**Passage**
= = = =

The Urban Tree Conservation By-law applies to private land within the urban area of the City of Ottawa plus specific adjacent rural areas recommended by staff for inclusion within the urban boundary, including a small area in the east end along the Ottawa River, between the urban boundary and Ted Kelly Lane. These areas are shown on Schedules C through H of the by-law.
The By-law currently doesn't apply to any other property in the rural area, nor does it apply to normal farming practices, orchards, tree farms, golf courses, or cemeteries anywhere in the city.
There are two main sections in the By-law:
- Large Property Component -- For properties greater than one hectare in size, except condominium and multi-residential properties, landowners must have a City-approved Tree Conservation Report before trees over 10 centimetres in diameter can be cut down.
- Small Property Component -- For properties one hectare or less in size, and condominium and multi-residential properties of all sizes, if a landowner wants to remove a tree that is 50 centimetres (20 inches) or greater in diameter, they must obtain a Distinctive Tree Permit from the City.
Learn more about the City’s tree conservation report guidelines and urban tree conservation.
For more information: firstname.lastname@example.org, or call 3-1-1 (TTY: 613-580-2401).
Measuring your tree
Find out how to measure the diameter of a tree.
Tree permit costs
For properties greater than one hectare, if the tree removal is a part of a development application, the tree permit fee is included in the development application fee. For properties one hectare or less, the application fee is $100.
Find out what you need to do in order to remove a distinctive tree.

= = = =

**Dataset extract**

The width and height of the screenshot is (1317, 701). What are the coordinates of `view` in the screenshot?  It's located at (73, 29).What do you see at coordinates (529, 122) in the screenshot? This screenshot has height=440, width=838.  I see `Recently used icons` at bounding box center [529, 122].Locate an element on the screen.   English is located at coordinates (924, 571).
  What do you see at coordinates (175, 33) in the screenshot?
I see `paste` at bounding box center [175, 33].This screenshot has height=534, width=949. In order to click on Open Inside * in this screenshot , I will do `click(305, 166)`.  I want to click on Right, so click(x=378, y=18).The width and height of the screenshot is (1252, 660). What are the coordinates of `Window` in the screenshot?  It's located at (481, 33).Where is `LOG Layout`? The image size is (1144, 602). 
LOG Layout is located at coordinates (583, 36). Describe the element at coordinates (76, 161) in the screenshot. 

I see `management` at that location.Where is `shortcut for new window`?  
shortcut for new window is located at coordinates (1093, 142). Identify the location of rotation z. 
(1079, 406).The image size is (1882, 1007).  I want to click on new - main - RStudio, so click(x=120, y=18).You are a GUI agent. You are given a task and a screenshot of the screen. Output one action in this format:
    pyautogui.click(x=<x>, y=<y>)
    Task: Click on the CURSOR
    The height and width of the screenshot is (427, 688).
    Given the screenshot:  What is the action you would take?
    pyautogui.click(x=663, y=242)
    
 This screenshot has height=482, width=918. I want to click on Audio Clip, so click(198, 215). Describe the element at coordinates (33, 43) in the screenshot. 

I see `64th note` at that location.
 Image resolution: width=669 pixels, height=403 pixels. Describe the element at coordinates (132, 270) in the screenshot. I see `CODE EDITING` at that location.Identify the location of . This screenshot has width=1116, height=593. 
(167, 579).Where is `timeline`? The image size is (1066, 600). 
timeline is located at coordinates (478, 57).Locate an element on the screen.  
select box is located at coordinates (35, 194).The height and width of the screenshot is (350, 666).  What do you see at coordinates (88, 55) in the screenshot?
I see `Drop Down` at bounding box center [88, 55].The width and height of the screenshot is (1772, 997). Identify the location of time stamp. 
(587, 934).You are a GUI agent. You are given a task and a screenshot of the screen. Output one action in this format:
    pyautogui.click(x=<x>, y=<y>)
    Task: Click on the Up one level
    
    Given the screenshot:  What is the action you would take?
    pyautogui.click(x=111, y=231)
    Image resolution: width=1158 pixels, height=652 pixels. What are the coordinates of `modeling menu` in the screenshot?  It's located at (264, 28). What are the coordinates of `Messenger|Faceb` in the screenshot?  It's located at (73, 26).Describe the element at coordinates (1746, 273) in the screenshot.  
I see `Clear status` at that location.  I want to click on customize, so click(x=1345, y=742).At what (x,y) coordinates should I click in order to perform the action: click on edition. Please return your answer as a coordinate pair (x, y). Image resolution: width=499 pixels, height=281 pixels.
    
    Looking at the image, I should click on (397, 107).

= = = =

**Exercise instructions**
1. Answer these questions from the tree by-law text:
(a) What must landowners of properties larger than one hectare have before trees over 10 centimetres in diameter can be cut down?
(b) How large must a tree's diameter be before removing it calls for a Distinctive Tree Permit?
(c) What is the application fee for properties of one hectare or less?
2. Write the next part of the tree by-law text, starting after its last sentence.
The material has nothing to do with the tree by-law text.

**Written responses**
1.
(a) A City-approved Tree Conservation Report.
(b) 50 centimetres (20 inches) or greater.
(c) $100.

2.
Offences under the by-law
Under the by-law, an offence may include destruction of a tree or injuring a tree without a permit, failing to protect a tree that is identified for protection in the permit conditions, or failing to comply with a stop work order.
If convicted of an offence, the penalties range from a minimum fine of $500 to a maximum fine of $100,000. For failing to adhere to a stop work order, the minimum fine is $500 and the maximum fine is $100,000 for each day or part of a day that the offence continues; in this case the total of all daily fines is not limited to $100,000.
City of Ottawa Infill Tree Conservation Program
Tree conservation is considered an essential element in the growth and development of the City of Ottawa. Trees improve air quality, reduce heating and cooling costs, minimize our carbon footprint, and increase property value. The Infill Tree Conservation Program has been developed to maintain and enhance these benefits within the city.
These infill guidelines apply to all new single, semi-detached, duplex and triplex units built inside the greenbelt that are not subject to Site Plan or Subdivision applications.